News : Meet a Green Alliance Business: NHSolarGarden

Mar 2, 2015

Originally posted on Seacoast Online.

Who: NHSolarGarden

What: Demand for locally sourced solar power has grown and NHSolarGarden, one of the first companies to promote group net metering, offers a solution that makes solar affordable for everyone.

Founded by Andrew Kellar, NHSolarGarden matches group members interested in purchasing solar power with land and property owners who act as hosts for solar arrays. NHSolarGarden develops a solar array to power one location, the host site, which shares its excess power with another location, like a residence, business or school, through existing utilities like N.H. Electric Coop, Unitil and Eversource Energy (formerly Public Service of New Hampshire). Groups made up of individuals also receive a host's excess energy when they join NHSolarGarden. Members get bi-annual Solar Rebates, equivalent to one cent per kWh off their current electric rate; essentially incurring no upfront costs to invest in local solar and in fact saving money off their regular electric bill. NHSolarGarden customers keep their same electric bill and enter into long-term plans with fixed-rate programs and never have to worry about rate changes.

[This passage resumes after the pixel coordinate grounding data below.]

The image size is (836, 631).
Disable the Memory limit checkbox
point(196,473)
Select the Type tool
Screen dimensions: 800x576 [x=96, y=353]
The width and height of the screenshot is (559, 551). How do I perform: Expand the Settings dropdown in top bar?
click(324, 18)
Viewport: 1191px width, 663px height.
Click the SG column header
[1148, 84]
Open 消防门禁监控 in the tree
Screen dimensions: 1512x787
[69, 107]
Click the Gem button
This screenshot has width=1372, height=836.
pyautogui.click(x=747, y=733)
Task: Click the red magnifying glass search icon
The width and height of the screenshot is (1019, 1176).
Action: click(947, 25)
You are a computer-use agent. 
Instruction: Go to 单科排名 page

By joining NHSolarGarden, group members support the development of clean, local power while bringing economic benefits to local farmers and landowners who lease their land for solar installations. NHSolarGarden will even build separate solar systems for greenhouses so farmers can grow crops year round while generating solar energy on their land. NHSolarGarden also installs arrays on structures including landfills, malls, self-storage facilities, mill buildings and warehouse rooftops and require as little as 7,000 square feet for a potential solar lease space. The company handles all development and equipment costs and any utility logistics. NHSolarGarden offers a novel avenue toward energy independence by allowing individuals to invest in locally generated solar power and reduce their electricity costs while doing so.